Bibiana, 30, Executive Assistant.
I think I have a raging girl crush on Bibz just from this pic. Even though she’s wearing a cami ala 8th grade dances, she still looks like a goddamn model. Then I start to read her bio and see that she’d love to be an orca whale — Free Willy is literally my favorite childhood movie and I’ve always wanted to be besties with an Orca while Will You Be There softly plays in the background AND her guilty pleasure is popping pimples. DON’T FEEL GUILTY, GURRRRLLLL. There’s nothing that compares to the joy I feel when I hear that snap of a pimple and the white pus oozes out. Did I just take that too far and gross all of you out? Probably. But I know my gurl Bibz would’ve appreciated that and that’s why I think maybe I should date her instead of Arie. If it wasn’t clear yet, she’s my fave. Official walk-up song:
Bri, 25, Sports Reporter.
Bri looks like a sports reporter and could stand to tone down her showgirl makeup a little bit. Also is she looking for a movie deal with this answer for greatest achievement to date: “Putting myself together after heartache and winning an Emmy!” So this will be her back story and that seems pretty obvious. What an obstacle to overcome.

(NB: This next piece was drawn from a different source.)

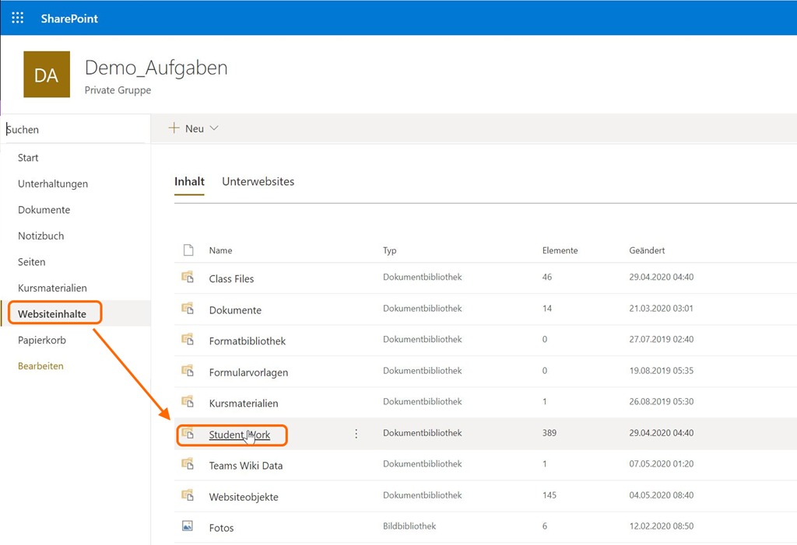Open the Student Work library link
797x545 pixels.
tap(239, 435)
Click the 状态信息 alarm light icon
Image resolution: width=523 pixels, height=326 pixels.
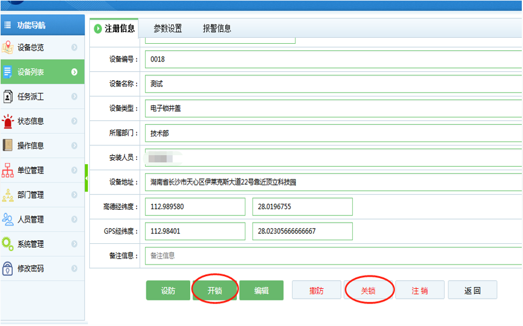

Brittane J., 27, Marketing Manager.
Let’s first address how she’s spelling her name. Come on. As I’m sure everyone in high school did, I would be pronouncing that shit Britt-ayne. Other than that name, nothing stands out about her. Every answer ties back to how much she wants to get married so apparently she’s the one who expects to find true love outta this instead of a bunch of new instaG followers. Keep the dream alive, Brittaaaaaayne.
Brittany T., 30, Tech Recruiter.
“Where do you meet guys? I don’t… jk. The past two I’ve met have been through dating apps and they’re terrible human beings.” PREACH, SISTA! Love a girl who can be honest. “Every guy I’ve met is a dirt bag. Thank you and goodnight.” At the same time though, if Tinder isn’t working, how do you know reality TV will be better? Hmmmm….
Caroline, 26, Realtor.
Caroline also seems like a front runner. She puts on a mean Celine Dion concert in her car—she obviously hasn’t heard my sister and I bring the house down with It’s All Coming Back to Me Now, but whatever. She’d like to do a fake Hibachi birthday with Betty White, Ryan Reynolds & Vince Vaughn which seems like it could be a real rowdy crew. I bet Betty White can catch a flying chicken chunk AND would opt in for the sake shots. So all in all, she’s probs pretty kewl.

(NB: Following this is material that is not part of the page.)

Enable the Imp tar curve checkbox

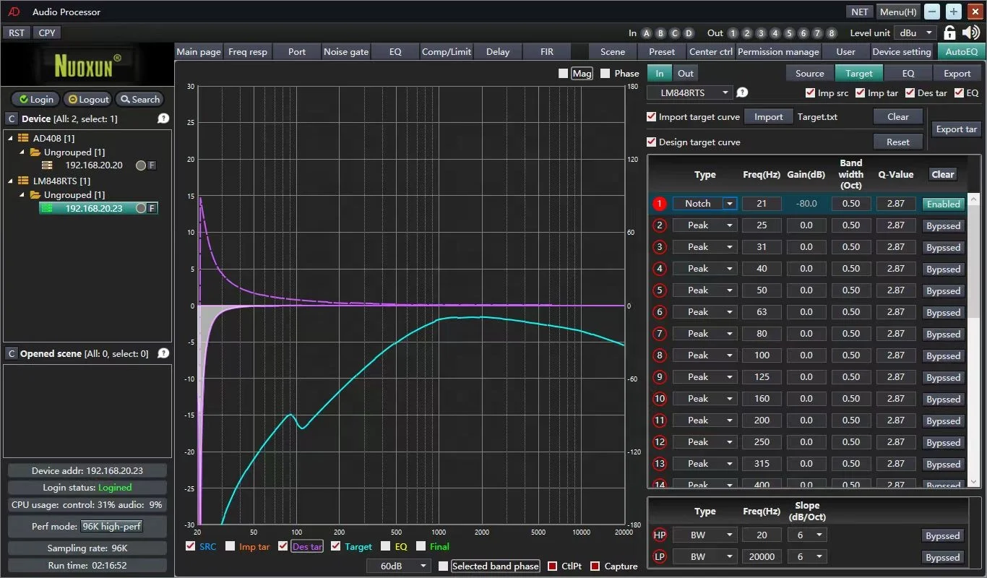point(230,547)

Chelsea, 29, Real Estate Exec Assistant.
Another real estate B in the game. Also shout out to Chelsea for really bringing through the pageant vibes with Do you prefer hot weather or cold weather and why? “My ideal weather would be mid-70’s sunny, with a slight breeze.” ALL YOU REALLY NEED IS A LIGHT JACKET!
Jacqueline, 26, Research Coordinator.
J over here is this season’s nerdbomber. She’s trying to get a Ph.D. (had to google how to abbrev that) in chemical psychology, wants to build animal conservations in Africa or India or some shit and her career is the most important to her. I’m not knocking a career girl but in the past things don’t tend to pan out well for them. Color me shocked that a show where you “find your husband” could potentially kill your road to a Ph.D.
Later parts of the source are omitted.